Almost 6m Filipinos lifted out of poverty in 2018, Philippines says

Published Fri, Dec 6, 2019 · 04:48 AM

[MANILA] Nearly 6 million Filipinos were lifted out of poverty, the Philippine statistics agency said, as the government boosts spending on social welfare.

The Philippine Statistics Authority said 16.6 per cent of the population - about 17.6 million Filipinos - were poor in 2018. That compared with the 23.3 per cent poverty incidence in 2015, equivalent to about 23.5 million people, according to a report released on Friday.

The poverty threshold was estimated at 10,727 pesos (S$287.06) a month for a family of five, the agency said in the report based on a survey conducted every three years.

President Rodrigo Duterte, who took office in 2016, has increased spending on education and health, while boosting infrastructure to create more jobs. The Philippine economy is among the fastest growing this decade, expanding at about 6 per cent a year.
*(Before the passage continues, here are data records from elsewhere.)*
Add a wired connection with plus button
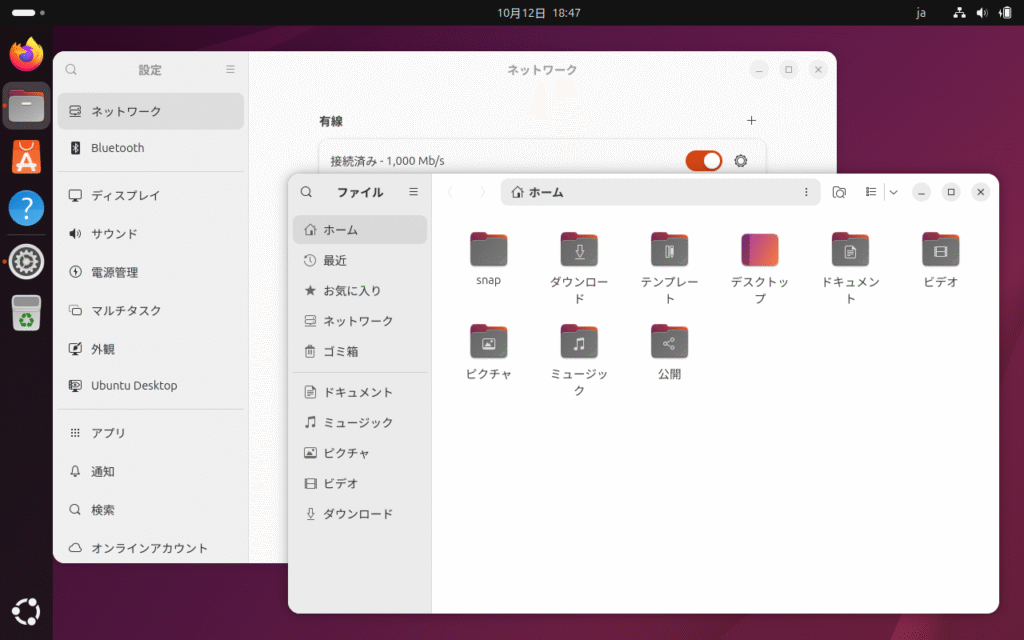 coord(752,121)
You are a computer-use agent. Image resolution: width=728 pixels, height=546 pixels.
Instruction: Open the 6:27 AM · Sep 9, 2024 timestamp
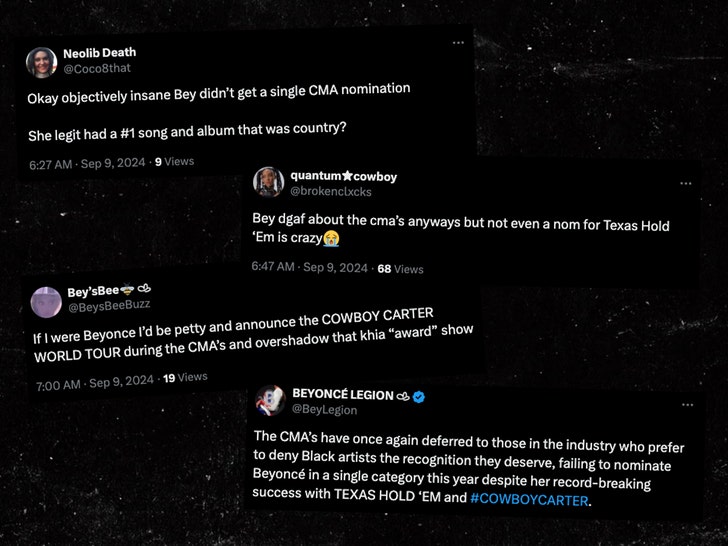[87, 162]
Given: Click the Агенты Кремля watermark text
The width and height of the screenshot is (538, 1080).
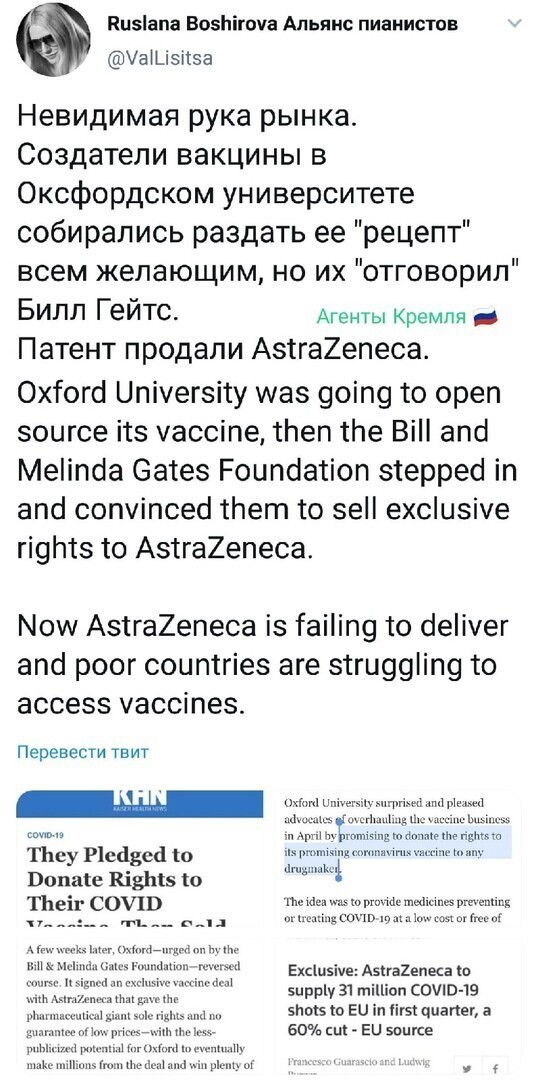Looking at the screenshot, I should 392,317.
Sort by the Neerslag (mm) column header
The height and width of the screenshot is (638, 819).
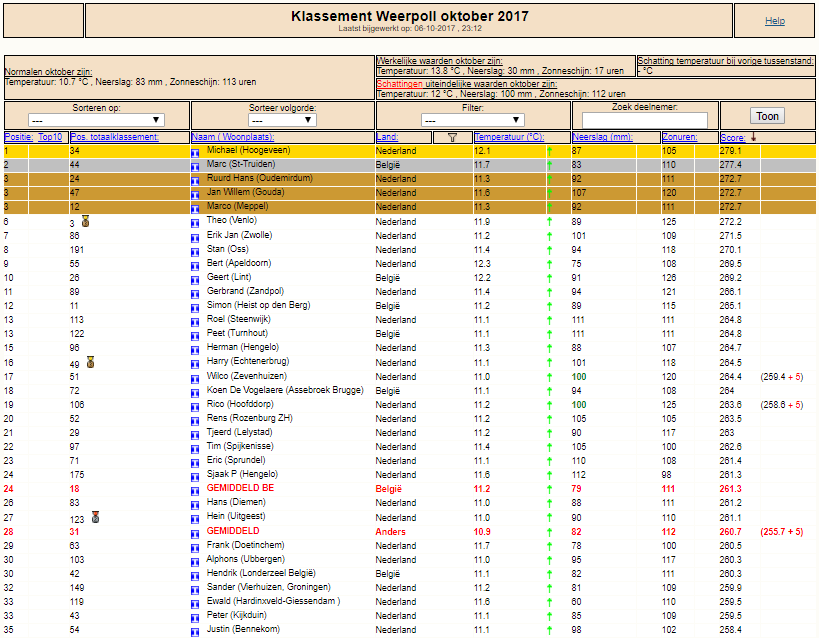click(x=603, y=137)
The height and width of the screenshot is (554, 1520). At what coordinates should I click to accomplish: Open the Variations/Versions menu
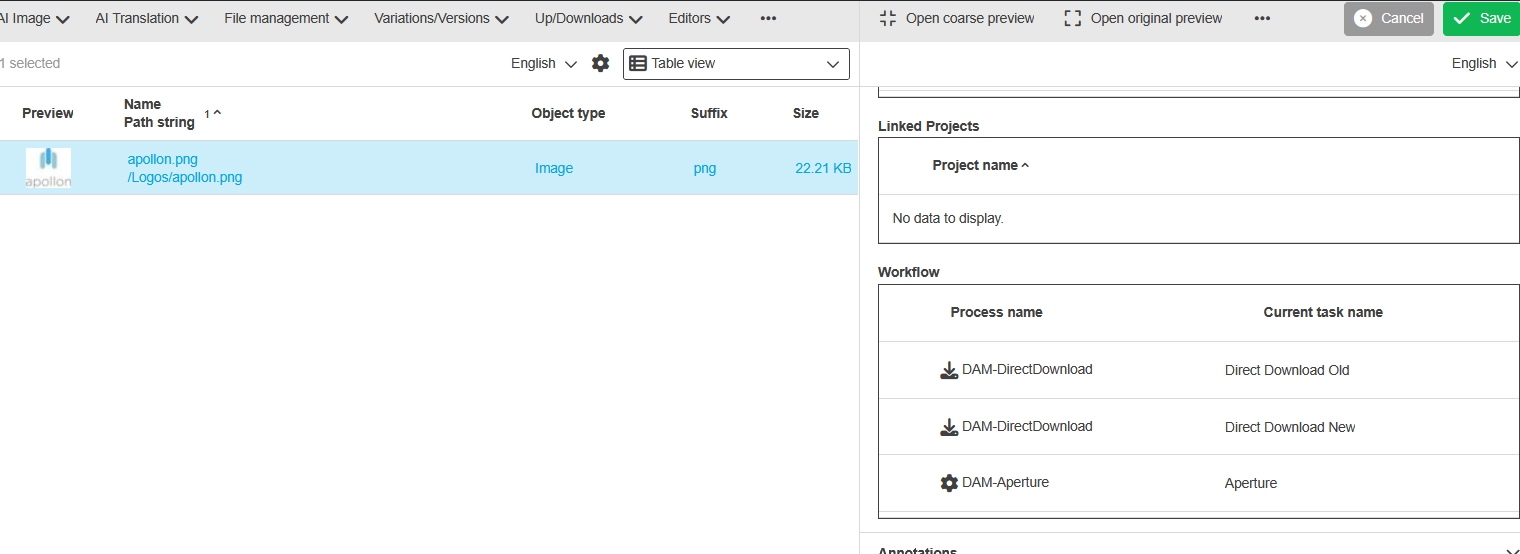click(x=441, y=18)
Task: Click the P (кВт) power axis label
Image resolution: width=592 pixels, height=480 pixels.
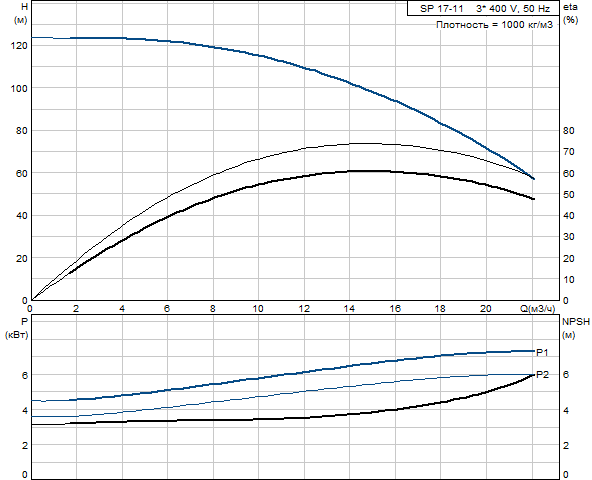Action: pyautogui.click(x=17, y=328)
The income gap, which measures the average amount the poor must earn to get out of poverty, was about 2,338 pesos in 2018, the statistics agency said.

Poverty incidence was highest in the Autonomous Region in Muslim Mindanao in the south at 53.6 per cent and lowest in Metro Manila at 1.5 per cent.

The South-east Asian nation targets to cut poverty incidence to 14 per cent by 2022.

The World Bank and the Philippines in November signed a loan agreement providing additional US$300 million financing for the nation's social welfare development and reform program.